Watson mendengus lagi.
"Ngomong-ngomong soal klub detektif Madoka yang pertama," Deon berkata untuk kembali ke topik awal. "Kasus apa yang kalian ambil sampai-sampai kakakmu meninggal?"
"Ah, itu," Aiden menghela napas panjang. Sudah waktunya dia membicarakan soal itu. "Kasus pembunuhan—"
Lampu lalu lintas menyala di warna merah. Mobil yang mereka naiki berhenti, memotong kalimatnya. Dari arah depan, berhenti juga satu sedan konvertibel orange yang menyorot terlalu nyalang.
Mereka sampai di jalan raya yang diapit lapangan rumput. Bukit-bukit mulai terlihat namun samar oleh gerimis sekaligus badai.
Jeremy terbangun. Kaca mobil yang berembun tidak menutup akses penglihatan ke lapangan luas di samping jalan itu, menampilkan satu mobil hitam tepat di tengah-tengah.
"Kasus apa, Aiden?" Watson bertanya penasaran, tidak suka digantung.
Aiden menghela napas kasar. "Kasus pembunuhan Marionette & Puppeteer (akan ada seriesnya nanti setelah buku ini tamat)." Sukses menciptakan kernyitan di dahi dua orang itu.
"Kasus... Marionette?
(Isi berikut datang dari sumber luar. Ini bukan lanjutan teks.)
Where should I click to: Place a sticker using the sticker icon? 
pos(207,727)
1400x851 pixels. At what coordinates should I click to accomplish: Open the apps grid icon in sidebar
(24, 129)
Itu kasus apa?"
"Pembunuhan berantai yang sadis. Kakakku sangat frustasi karena tidak menemukan petunjuk keberadaan pelaku, dan berakhir terbunuh. Kematiannya pun juga menjadi misteri. Ditambah, bertepatan pemakaman Kak Anlow, Grim dan Erika menghilang entah ke mana hingga sekarang. Mereka seolah tidak pernah dilahirkan."
Sepertinya menarik. Watson ingin bertanya lebih lanjut, tidak sebelum suara Jeremy menginterupsi percakapan mereka.
"Eh, guys, lihat tuh di lapangan!" kata Jeremy sibuk memicingkan mata, menyeret Aiden supaya ikut memperhatikan. "Kalian lihat ada orang gila berdiri di dekat mobilnya dan basah-basahan."
"Yang mana sih? Aku tidak bisa melihatnya, terlalu kecil. Geser kek."
Deon dan Watson mau tak mau ikut beringsut, melupakan lampu rambu sudah menyala di warna hijau.
"Benar deh. Itu orang kenapa hujan-hujanan! Tidak takut badai, hah?" seru Aiden setelah berhasil menangkap satu manusia berdiri di lapangan, di dekat mobilnya.
Watson menelan ludah. Apa ini? Perasaan merinding dari mana ini?
Dan begitu sedan di depan melewati mobil mereka, suara petir keras menyambar bumi, memekakkan gendang telinga. Bertepatan dengan sosok di lapangan yang tiba-tiba jatuh ke tanah.
"Lho! Lho! Orang itu jatuh! Dia jatuh!"